Der Gewinn wird nach steuerrechtlichen Grundsätzen ermittelt. Für den Zeitraum vor der Geburt des Kindes wird an den letzten abgeschlossenen Veranlagungszeitraum und den dazu ergangenen Steuerbescheid angeknüpft, wenn die zugrunde liegende Erwerbstätigkeit durchgängig sowohl während des Veranlagungszeitraums als auch während der zwölf Monate vor der Geburt des Kindes ausgeübt worden ist.
Liegt der Steuerbescheid für den Veranlagungszeitraum zum Zeitpunkt der Antragstellung noch nicht vor, kann das Einkommen durch andere Unterlagen, wie beispielsweise
- den Steuerbescheid des vorletzten abgeschlossenen Veranlagungszeitraums,
- den Steuervorauszahlungsbescheid des letzten Veranlagungszeitraums,
- eine vorhandene Einnahmenüberschussrechnung oder
- durch eine Bilanz
glaubhaft gemacht werden. Das Elterngeld wird dann auf dieser Grundlage vorläufig bis zum Nachreichen des Steuerbescheids für das Jahr vor der Geburt gezahlt.
ACHTUNG! Wenn zuviel bezahlt wurde, mußt du das wieder zurückbezahlen.
Der Gründerzuschuß wird sicherlich nicht mit eingerechnet. Hierzu kannst du aber nochmal beim Arbeitsamt oder bei der L-Bank nachfragen.
Der Gehalt wird einberechnet. Jedoch kann es sein, daß nicht alles berücksichtigt wird. Kommt darauf an wie das mit deiner Selbstständigkeit angerechnet wird, da es ja nicht sooo gut läuft, wie du schreibst.
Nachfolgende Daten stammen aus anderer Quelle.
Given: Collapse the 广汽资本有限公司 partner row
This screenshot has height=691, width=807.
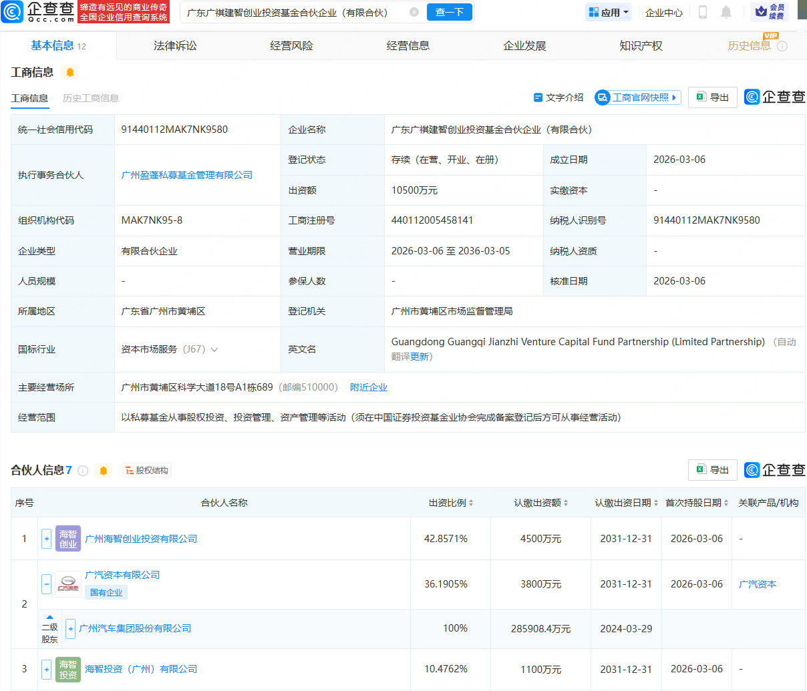Looking at the screenshot, I should [46, 584].
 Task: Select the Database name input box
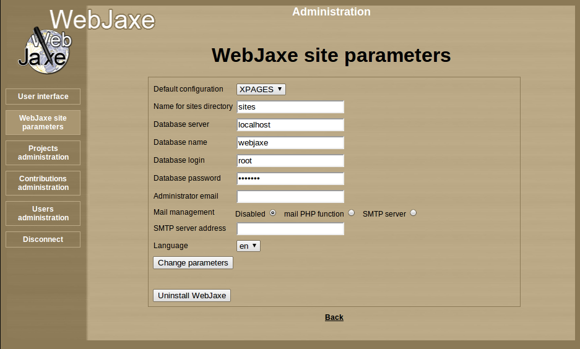pos(290,143)
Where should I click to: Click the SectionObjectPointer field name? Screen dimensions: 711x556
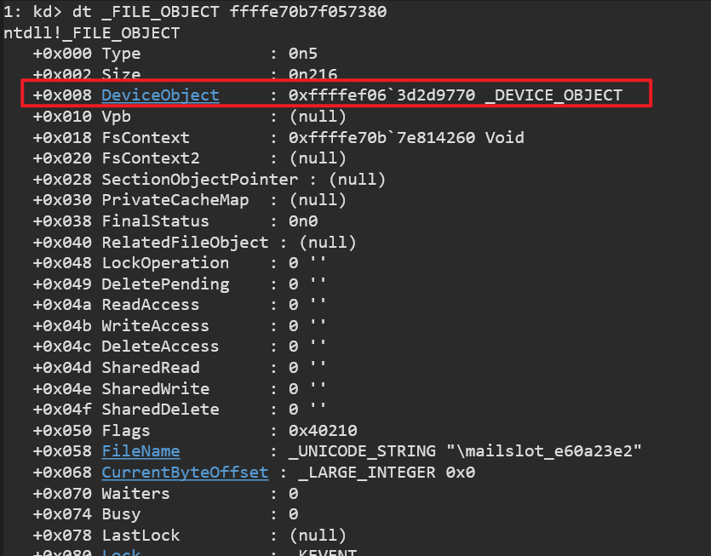click(199, 179)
Anspruch auf Mutterschaftsgeld hast du nicht. Das bekommen nur Arbeitnehmer. Manche privaten Krankenkassen bieten etwas ähnliches an, daß hängt allerdings von deinem Vertrag ab.
Soviele Vorteile die Selbstständigkeit hat… gerade bei der Familienplanung ist man im Nachteil. Man benötigt große Reserven.
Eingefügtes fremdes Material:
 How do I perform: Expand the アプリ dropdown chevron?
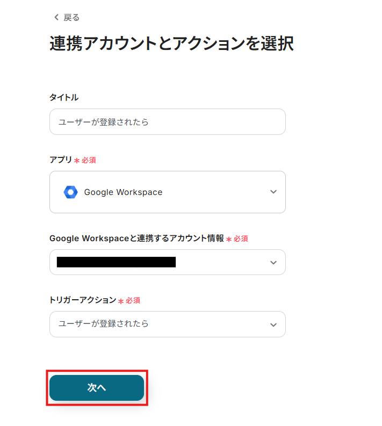[273, 192]
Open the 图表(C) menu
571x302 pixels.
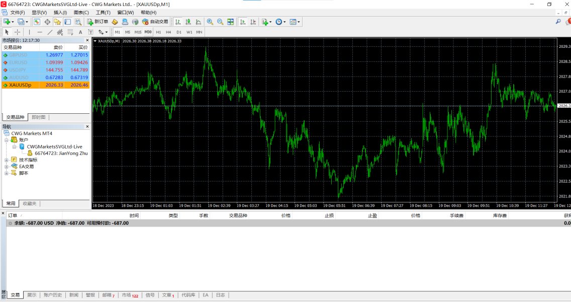click(x=81, y=13)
Ich persönlich würde dir raten, beantrage das Elterngeld für 1 Jahr und bleib diese 12 Monate auch zu Hause bei deinem Kind. Danach kannst du dein Geschäft als Teilzeitunternehmen weiterführen. Das hilft vielleicht auch beim Start, da die ersten 2 Jahre i. d. R. als Anlaufzeit und somit als „Durststrecke“ einzuplanen sind.
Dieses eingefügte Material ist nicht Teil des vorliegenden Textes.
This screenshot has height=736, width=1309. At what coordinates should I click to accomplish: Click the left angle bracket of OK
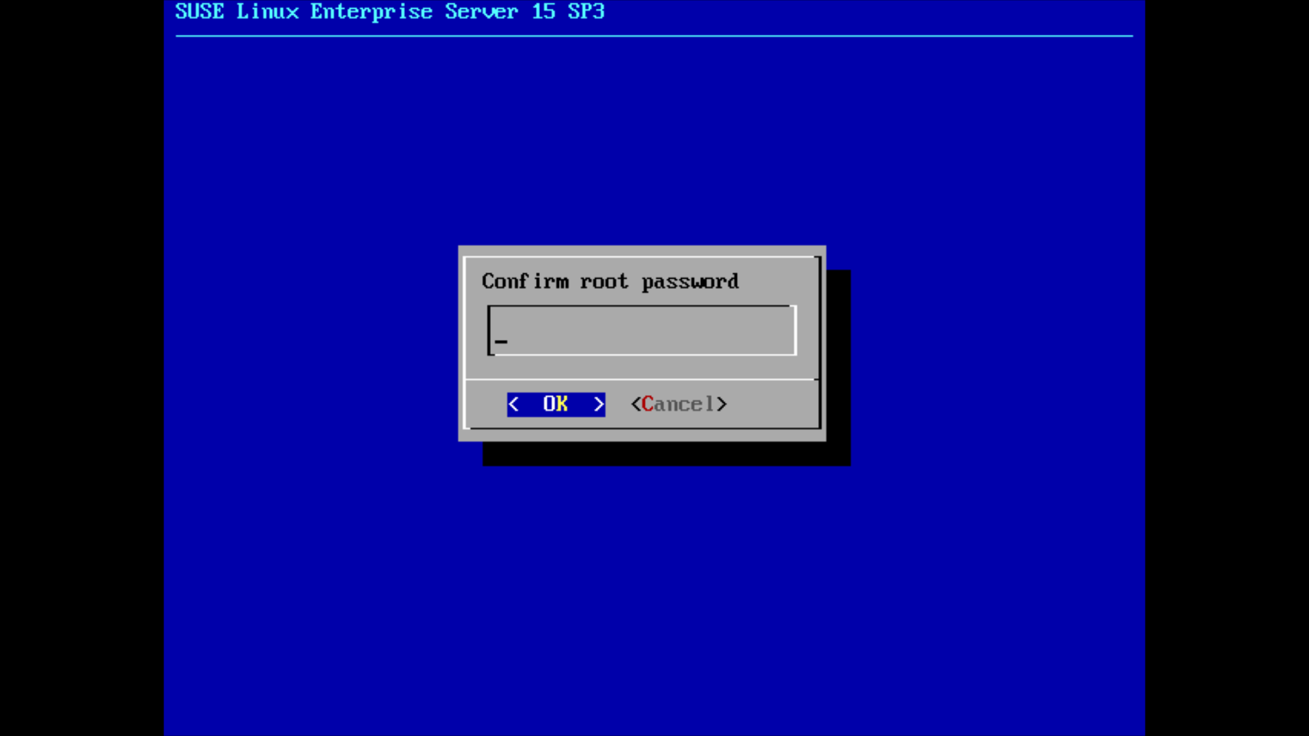tap(514, 404)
Falls euch die 300€ Elterngeld nicht ausreichen, die du auf jeden Fall bekommst, kannst du z. B. Wohngeld beantragen. Ansonsten natürlich auch Hartz 4. Kommt natürlich alles auf den Gehalt deines Mannes an.
Noch ein kleiner Tipp! Entsprechend nach eurem Einkommen bekommt man bis zu 50% Zuschüsse für die Kleinkindbetreuung. Also z. B. für eine Tagesmutter.
Ich wünsche dir und deiner kleinen Familie alles Gute.
Viel Erfolg naütrlich auch für deine berufliche Zukunft.